In conclusion, glenoid retroversion is a relatively common finding in arthritic glenohumeral joints coming to shoulder arthroplasty. Shoulders with preoperative glenoid retroversion tend to have poorer preoperative shoulder comfort and function, posterior decentering, and glenoid biconcavity, all indicating a more severe form of the disease. There is currently great interest in methods for managing this glenoid retroversion commonly found in osteoarthritic glenohumeral joints using posterior glenoid bone grafts, reaming the anterior aspect of the glenoid, and posteriorly augmented glenoid components. The first study reviewed above reports the result of shoulders managed by altering the glenoid version with a posterior humeral head autograft. The second study reviewed above reports the two year results of a more conservative approach in which minimal glenoid bone is removed by reaming and specific attempts to alter glenoid version are not used.

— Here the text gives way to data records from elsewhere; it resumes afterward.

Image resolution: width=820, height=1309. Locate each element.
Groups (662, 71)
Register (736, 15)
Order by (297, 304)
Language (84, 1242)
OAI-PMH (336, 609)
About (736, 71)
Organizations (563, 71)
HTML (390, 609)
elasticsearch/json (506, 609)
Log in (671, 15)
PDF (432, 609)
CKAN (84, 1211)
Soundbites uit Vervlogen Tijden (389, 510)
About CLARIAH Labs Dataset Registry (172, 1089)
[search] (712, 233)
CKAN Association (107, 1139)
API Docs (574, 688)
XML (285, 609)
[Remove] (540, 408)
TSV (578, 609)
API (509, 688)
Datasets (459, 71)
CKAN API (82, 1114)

Here is the two year radiographic followup on a 55 year old patient from our practice. Preoperative films show a type B2 genoid with retroversion, biconcavity and posterior humeral subluxation.



Here are the 2 year films of this shoulder after conservative shoulder arthroplasty using a standard glenoid component without attempts to modify glenoid version. The humeral head is centered in the prosthetic glenoid. At two years after surgery the patient was able to perform all 12 functions of the Simple Shoulder Test.

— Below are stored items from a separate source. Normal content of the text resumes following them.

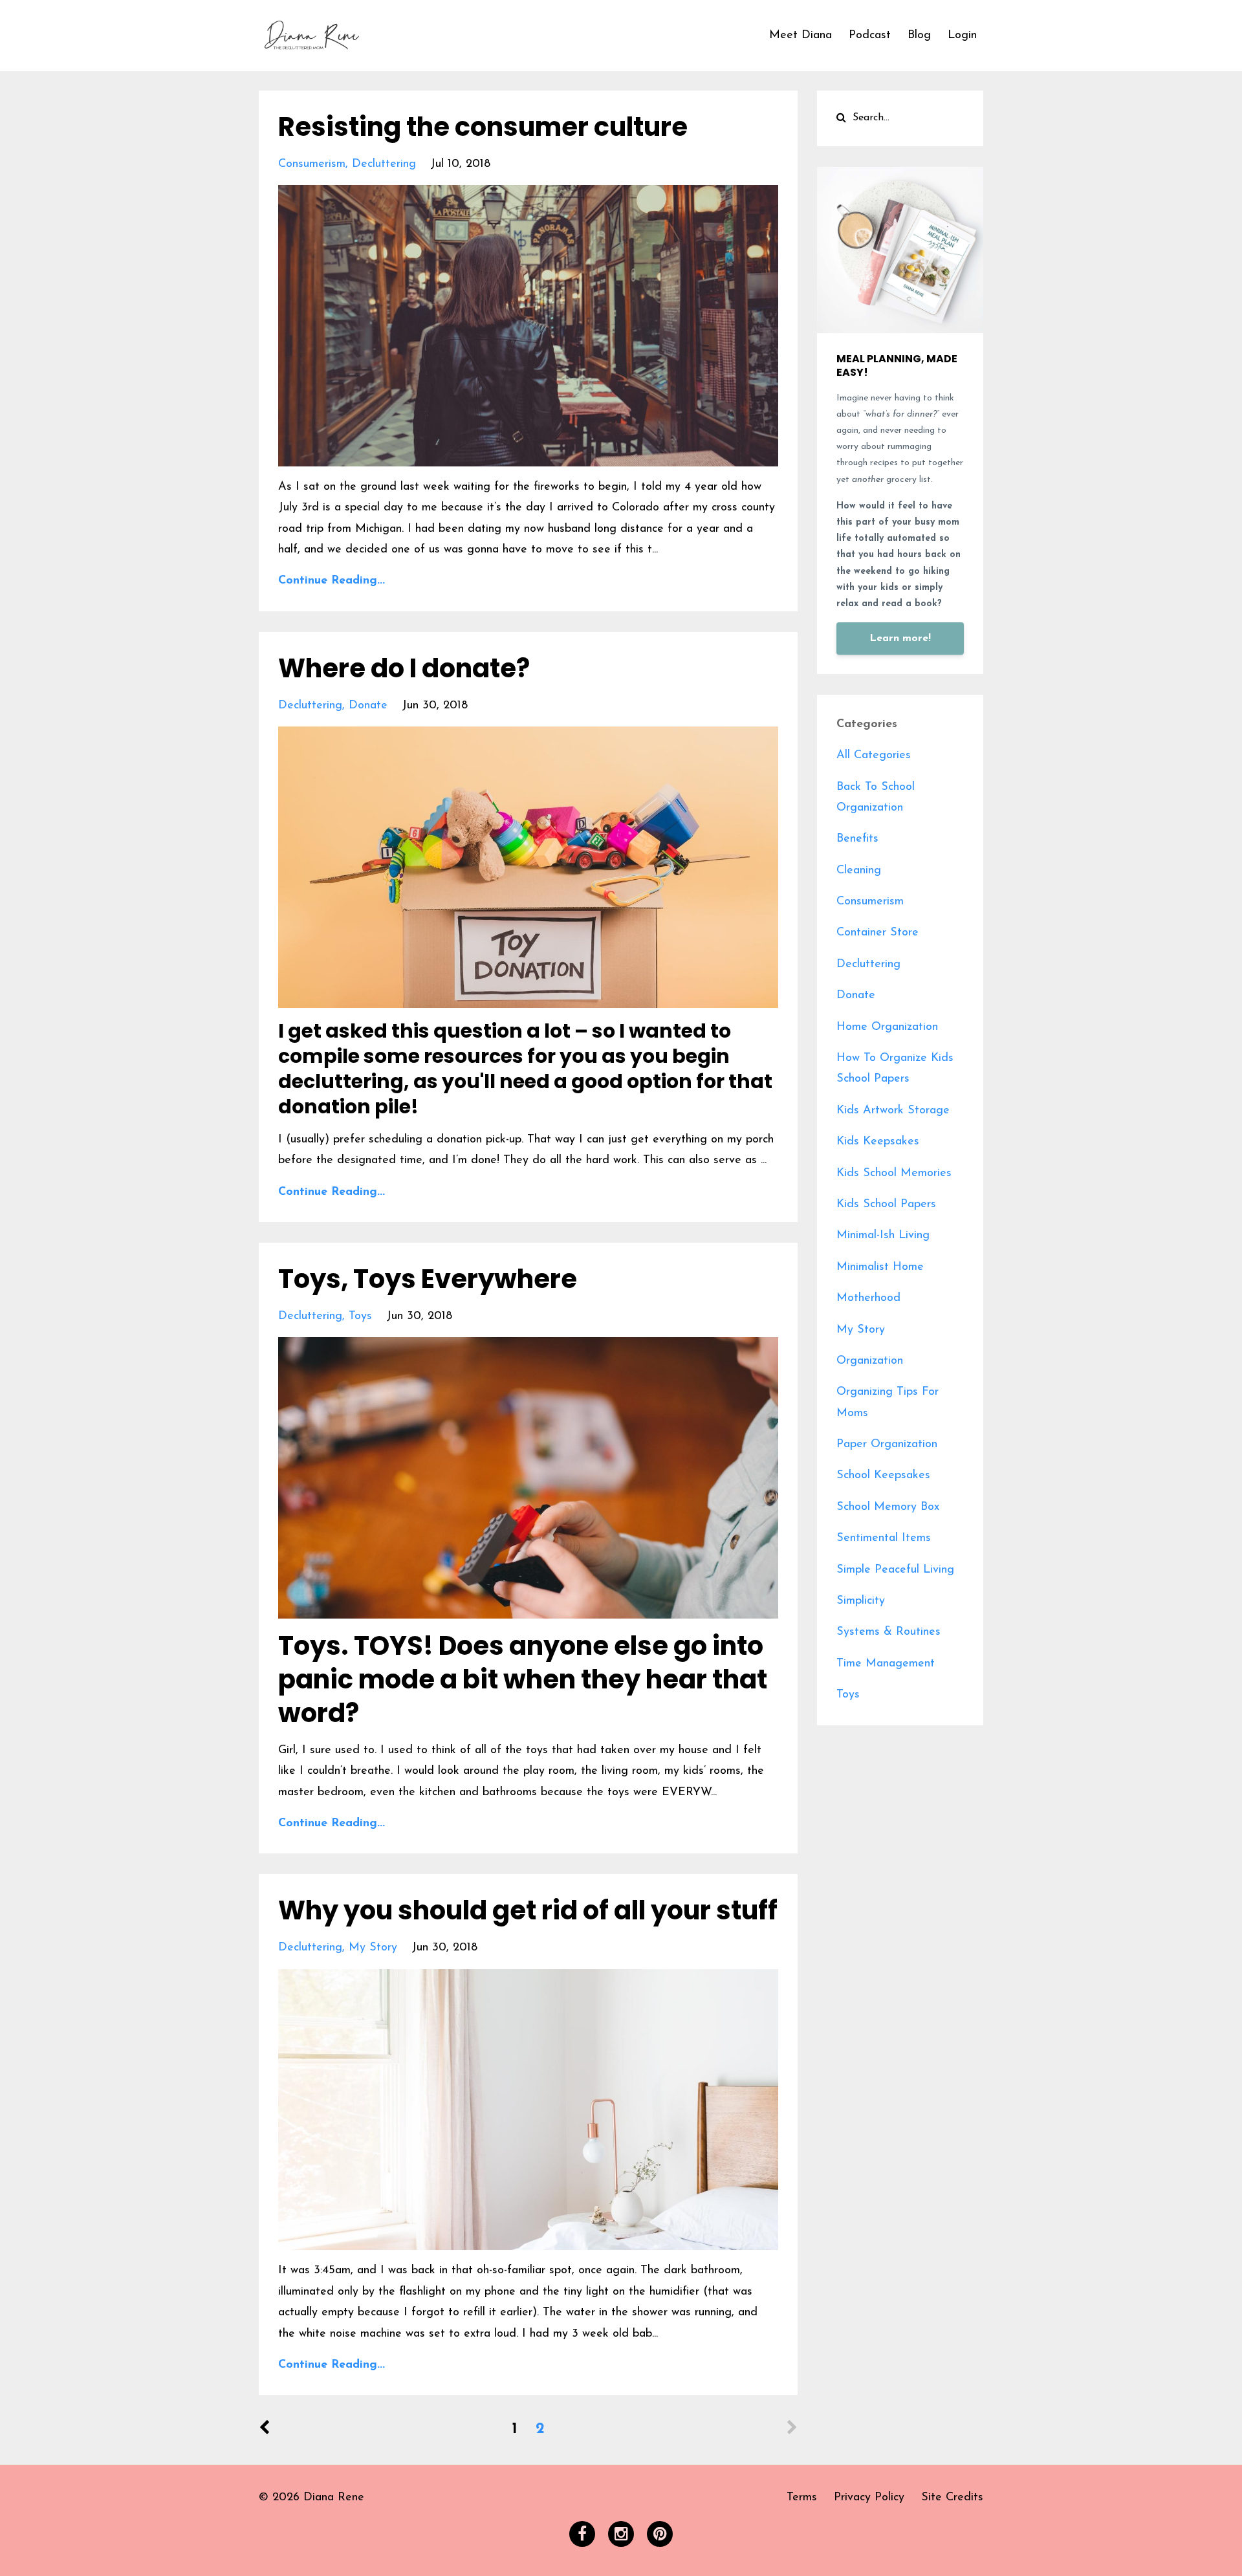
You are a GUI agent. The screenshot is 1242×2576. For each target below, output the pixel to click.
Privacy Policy (869, 2498)
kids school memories (894, 1173)
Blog (919, 35)
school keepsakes (883, 1475)
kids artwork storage (893, 1111)
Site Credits (952, 2498)
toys (360, 1316)
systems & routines (888, 1632)
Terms (802, 2498)
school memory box (887, 1507)
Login (962, 35)
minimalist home (880, 1267)
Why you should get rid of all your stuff (528, 1910)
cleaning (858, 871)
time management (885, 1664)
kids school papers (886, 1204)
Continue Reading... (331, 581)
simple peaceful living (895, 1570)
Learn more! (900, 638)
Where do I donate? (404, 668)
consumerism (311, 164)
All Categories (873, 755)
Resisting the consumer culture (483, 127)
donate (368, 706)
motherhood (868, 1298)
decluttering (384, 164)
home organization (887, 1027)
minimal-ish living (883, 1235)
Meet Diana (800, 35)
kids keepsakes (877, 1142)
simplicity (860, 1601)
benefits (857, 839)
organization (869, 1361)
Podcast (870, 35)
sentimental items (883, 1538)
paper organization (886, 1444)
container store (877, 933)
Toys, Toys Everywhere (427, 1279)
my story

Note that sufficient bone stock remains to perform a revision total or a reverse total shoulder arthroplasty shoulder these procedures become necessary in the future of this young person.

Long term followup of well-characterized patients treated with the different methods for managing glenoid retroversion will be required to define the relative risks, benefits, effectiveness and durability of each of them.